Il ne s’agit donc pas tant d’affecter spécifiquement des professionnels ou des structures à la prise en charge de ce public, mais de favoriser, au contraire, une prise en charge globale, quotidienne, par des équipes pluridisciplinaires, en s’appuyant tout à la fois sur l’ensemble de leurs savoirs faire et sur l’expertise de chacun des partenaires institutionnels et associatifs de la DPJJ.
L’expérience montre qu’il faut d’abord viser l’instauration d’une relation éducative forte qui se substitue à celle des recruteurs djihadistes. Les professionnels évitent l’usage du contre discours, perçu comme une reproduction des rapports de force qui stimulent les logiques victimaires, et s’appuient sur les actions de revalorisation narcissique, individuelles ou collectives, pour accompagner ces mineurs vers une réinsertion sociale, scolaire et professionnelle qui tienne compte des acquis de ces jeunes.
Par ailleurs, la DPJJ généralise une politique de prévention renforcée afin de protéger l’ensemble de ses publics particulièrement exposés au discours de violence et de rupture. Au travers de tous les types de prises en charge et de mesures qu’ils mettent en œuvre (en milieu ouvert, dans les établissements de placement et en détention) et avec le soutien des Référents « laïcité et citoyenneté » positionnés sur tous les territoires, les professionnels de la DPJJ mènent des actions individuelles ou collectives pour développer l’esprit critique, l’auto-défense intellectuelle et permettre aux adolescents qu’ils prennent en charge d’appréhender les notions d’altérité et d’empathie, de s’approprier les valeurs du vivre ensemble et de citoyenneté qui fondent la République.

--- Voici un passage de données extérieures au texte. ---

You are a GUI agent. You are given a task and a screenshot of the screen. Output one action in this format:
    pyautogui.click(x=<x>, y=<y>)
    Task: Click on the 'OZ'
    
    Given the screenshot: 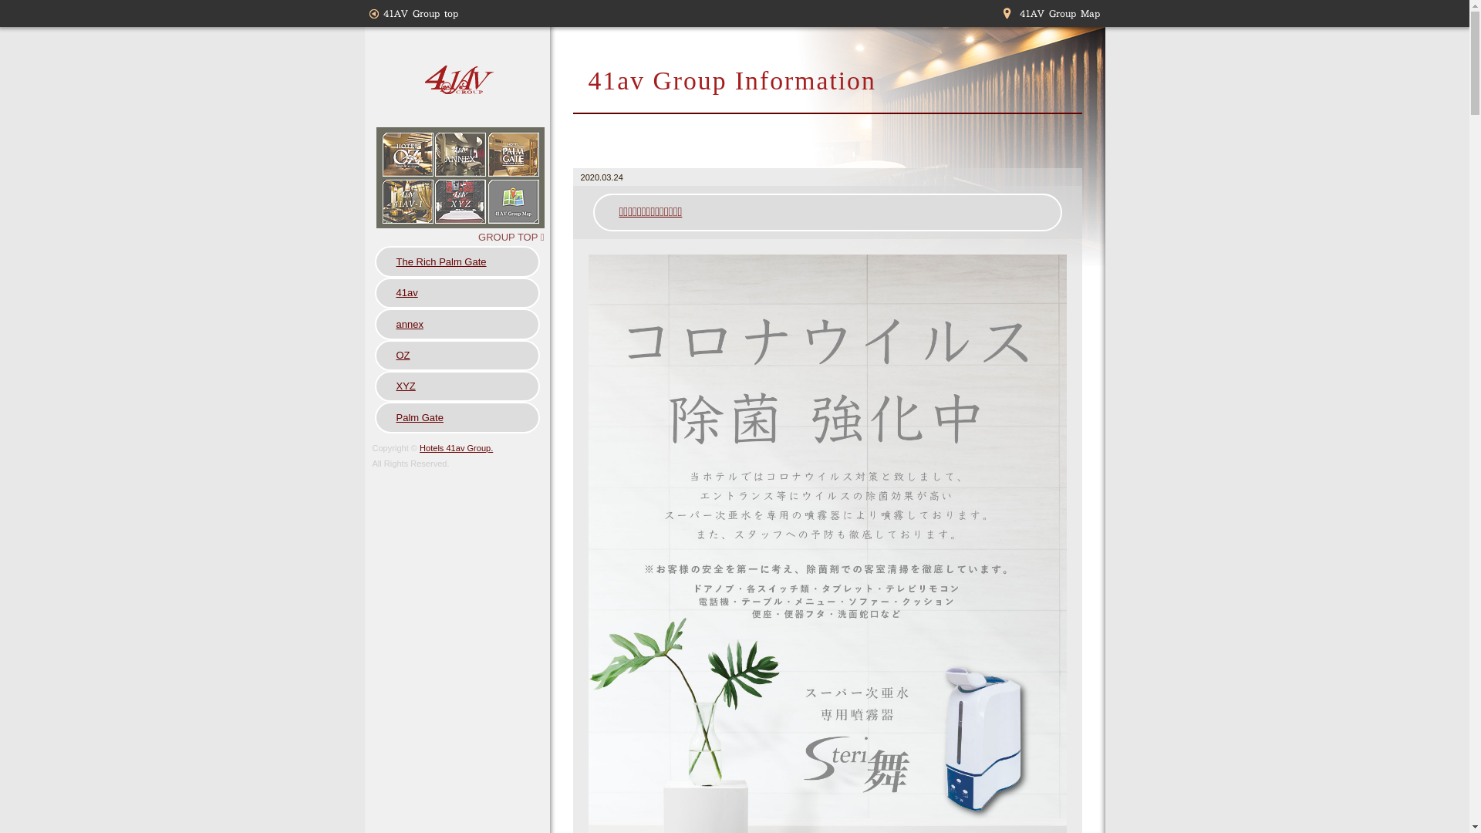 What is the action you would take?
    pyautogui.click(x=457, y=356)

Parce que nous évoluons dans un monde complexe, il est aujourd’hui indispensable de sensibiliser les jeunes à la lecture de contenus médiatiques pour favoriser une réception avertie du flot d’informations auxquelles ils sont confrontés chaque jour. Il s’agit ainsi de les aider à aiguiser leur esprit critique en leur inculquant de bons réflexes de citoyens éclairés et responsables des informations qu’ils partagent. Ainsi, l’éducation aux médias et à l’information est devenue une priorité interministérielle qui recense désormais de nombreuses actions sur l’ensemble du territoire, en partenariat avec les organismes institutionnels et associatifs. Les supports habituellement utilisés dans le cadre des prises en charges éducatives, qu’il s’agisse de l’outil vidéo, numérique, de débats, de médiations culturelles, sportives, sont autant d’occasions d’apprentissage du « vivre ensemble » qui visent à développer chez les jeunes la complexification de leur pensée et favorisent l’accès serein au doute et à l’altérité.
La DPJJ est présente sur l’ensemble du territoire et contribue, par son action partenariale, au renforcement de la présence des institutions dans les quartiers sensibles. Là où les recruteurs djihadistes cherchent, notamment via les réseaux sociaux, à établir des liens aliénants avec les jeunes, les acteurs de la DPJJ fondent leurs interventions sur l’instauration d’une relation éducative solide et constructive, qui s’appuie sur les ressources du groupe de pairs et des adultes. A ce titre, outre son intervention auprès du public pris en charge, la DPJJ participe à l’élaboration de projets partenariaux à destination des jeunes, avec notamment l’éducation nationale, les clubs de préventions, les municipalités.
Qu’est-ce que la mesure judiciaire d’investigation éducative ? Dans quelle mesure joue-t-elle un rôle clé ?
En tenant compte du fait que l’adolescent est un être en construction, soumis à des bouleversements physiologiques et psychiques qui peuvent induire de fortes tensions internes, la mesure judiciaire d’investigation éducative (MJIE) vise à une évaluation fine et globale de la situation personnelle et familiale du mineur.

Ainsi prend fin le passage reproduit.